_ABOUT THIS TASK_
The answer must be an exact copy of the entries below, with no images in it.

_DATASET ENTRIES_
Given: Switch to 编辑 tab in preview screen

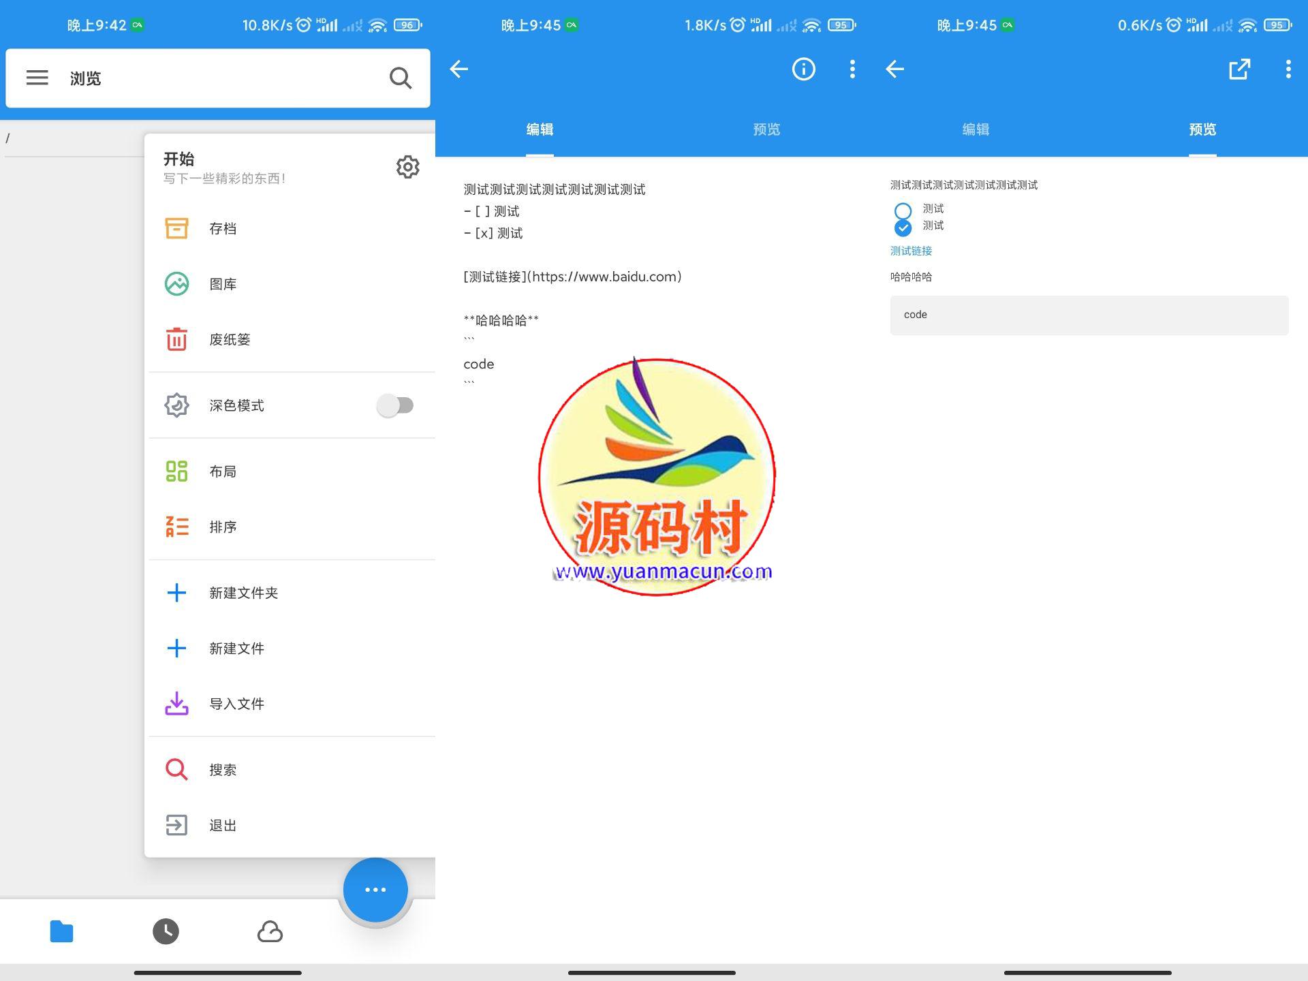Looking at the screenshot, I should tap(976, 129).
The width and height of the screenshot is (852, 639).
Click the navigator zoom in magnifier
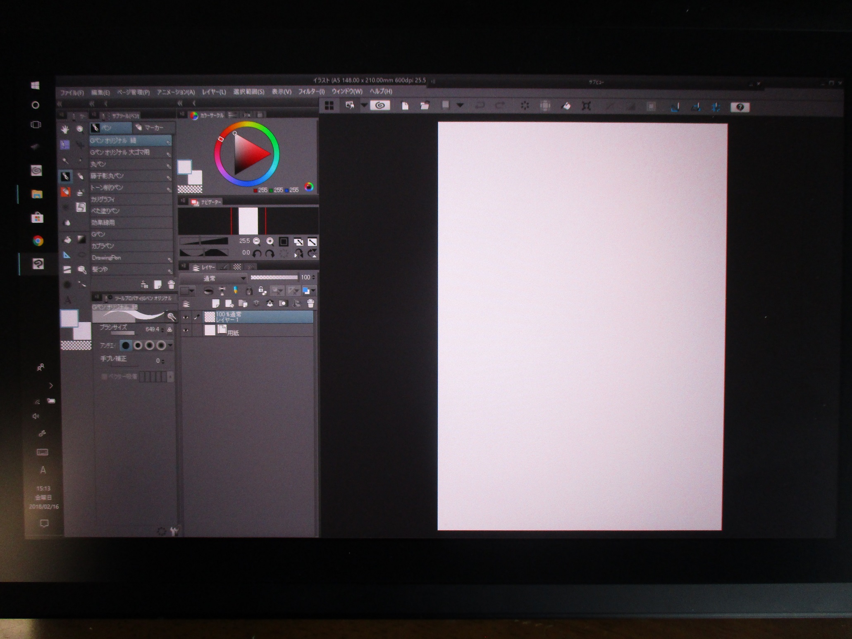[270, 241]
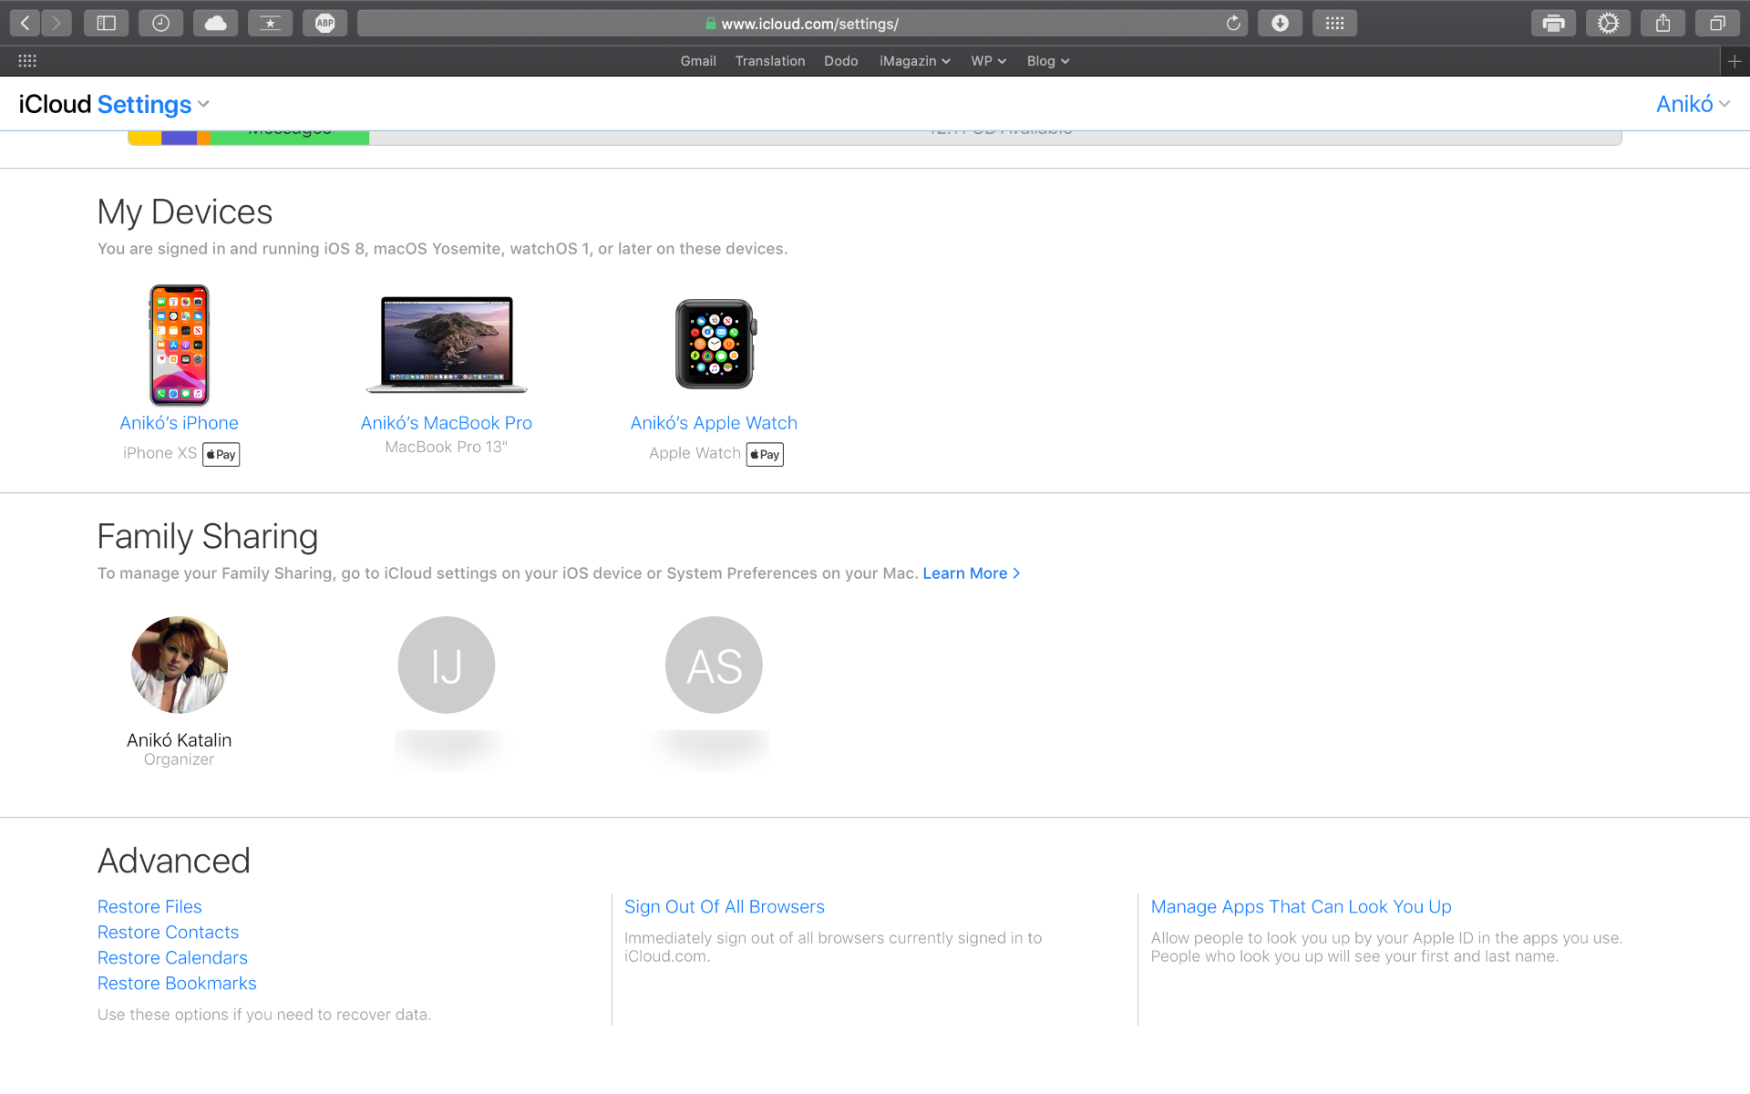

_RESPONSE BOX_
Given: Switch to 编辑 tab in preview screen

Looking at the screenshot, I should tap(976, 129).
The width and height of the screenshot is (852, 639).
Click the navigator zoom in magnifier
[270, 241]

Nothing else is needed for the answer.